Geoarchaeological and 3D visualisation approaches for contextualising in-situ fossil bearing palaeokarst in South Africa: A case study from the ∼2.61 Ma Drimolen Makondo

Andy I.R. Herries
Ashleigh Murszewski
Robyn Pickering
Tom Renaud Malletta
Renaud Joannes-Boyauf
Brian Armstrong
Justin W. Adams
Stephanie Baker
Alex F. Blackwood
Paul Penzo-Kajewski
Peter Kappen
AB Leecea
Jesse Martina
Douglass Rovinsky
Giovanni Boschiani


South Africa contains a wealth of palaeokarst deposits that have yielded hominin fossils and Early Stone Age archaeology. Despite the complex nature of deposition within many of these caves there has been a dearth of detailed geoarchaeological studies undertaken on these sites. Many sites in South Africa have been interpreted using an overly simplistic Member System based on simplified sedimentological attributes, rather than chronostratigrahic units. Many of the defined Members thus identify different, but contemporary geological processes occurring in the caves. This has caused serious confusion in reconstructing the life histories of palaeocaves and the ages of the fossil remains interned within them. It is critical to uncover new sites that have not been extensively altered by decades of data collection and destructive mining techniques employed early in their discovery.
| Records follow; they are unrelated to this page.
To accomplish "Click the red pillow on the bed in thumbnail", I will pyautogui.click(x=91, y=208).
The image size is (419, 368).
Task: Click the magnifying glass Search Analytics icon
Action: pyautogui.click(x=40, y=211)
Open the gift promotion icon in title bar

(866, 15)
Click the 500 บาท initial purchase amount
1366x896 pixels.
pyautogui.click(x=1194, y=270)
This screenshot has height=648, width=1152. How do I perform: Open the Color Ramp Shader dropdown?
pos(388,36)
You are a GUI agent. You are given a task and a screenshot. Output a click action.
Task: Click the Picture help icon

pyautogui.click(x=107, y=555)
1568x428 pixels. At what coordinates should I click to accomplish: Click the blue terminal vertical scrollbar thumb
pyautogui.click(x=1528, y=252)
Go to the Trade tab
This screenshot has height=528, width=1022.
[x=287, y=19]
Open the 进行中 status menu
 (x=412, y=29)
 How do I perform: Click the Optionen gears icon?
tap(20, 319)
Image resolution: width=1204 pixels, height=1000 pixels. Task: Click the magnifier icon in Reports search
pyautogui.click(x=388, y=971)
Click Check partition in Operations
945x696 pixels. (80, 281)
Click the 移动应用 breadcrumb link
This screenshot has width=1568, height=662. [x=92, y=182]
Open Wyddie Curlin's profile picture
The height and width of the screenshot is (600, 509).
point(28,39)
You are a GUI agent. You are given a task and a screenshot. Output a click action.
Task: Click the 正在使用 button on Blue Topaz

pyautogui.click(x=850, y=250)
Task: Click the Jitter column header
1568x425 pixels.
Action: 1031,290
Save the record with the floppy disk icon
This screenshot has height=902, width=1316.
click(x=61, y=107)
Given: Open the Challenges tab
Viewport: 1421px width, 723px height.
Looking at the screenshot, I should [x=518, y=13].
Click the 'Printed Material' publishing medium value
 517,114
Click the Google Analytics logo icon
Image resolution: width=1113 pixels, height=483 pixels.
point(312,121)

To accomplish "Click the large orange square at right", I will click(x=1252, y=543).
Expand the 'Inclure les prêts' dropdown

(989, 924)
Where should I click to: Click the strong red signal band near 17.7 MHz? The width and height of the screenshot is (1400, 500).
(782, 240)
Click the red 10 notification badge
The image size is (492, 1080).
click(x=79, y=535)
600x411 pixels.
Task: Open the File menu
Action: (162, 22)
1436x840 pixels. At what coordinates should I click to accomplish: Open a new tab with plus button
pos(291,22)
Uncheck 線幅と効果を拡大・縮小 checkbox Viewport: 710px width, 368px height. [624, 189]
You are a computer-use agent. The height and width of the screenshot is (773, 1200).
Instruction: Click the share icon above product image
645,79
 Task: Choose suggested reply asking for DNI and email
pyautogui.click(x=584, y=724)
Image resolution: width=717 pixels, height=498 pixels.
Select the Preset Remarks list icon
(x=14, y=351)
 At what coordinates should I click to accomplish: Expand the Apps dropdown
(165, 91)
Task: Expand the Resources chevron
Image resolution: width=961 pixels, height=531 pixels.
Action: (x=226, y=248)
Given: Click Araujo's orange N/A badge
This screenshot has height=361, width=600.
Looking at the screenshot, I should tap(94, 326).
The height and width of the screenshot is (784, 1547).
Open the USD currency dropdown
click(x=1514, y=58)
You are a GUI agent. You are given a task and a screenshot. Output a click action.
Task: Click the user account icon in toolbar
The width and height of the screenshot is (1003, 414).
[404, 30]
Although unmined sites present their own problems with regards to extensive colluvium cover and access to fossil-bearing units, analysing strata that is found in-situ enhances overall confidence of interpretations drawn. A wealth of geoarchaeological and 3D visualisation techniques can now be employed to aid in the understanding of cave life histories, as well as their excavation. In this paper we present the first attempt to integrate and publish data from a range of such methods on South African fossil bearing palaeokarst using the newly discovered Drimolen Makondo deposit as a case study. This includes the use of ground penetrating radar, 3D visualisation through photogrammetry and multi-scale 3D scanning, micromophology and petrography, palaeomagnetism, mineral magnetism, synchrotron radiation, electron spin resonance, uranium-lead dating and biochronology. Our analysis has allowed us to successfully uncover the full extent of this new ∼2.61 Ma fossil bearing palaeokarst deposit and to visualise and interpret its chronostratigraphy.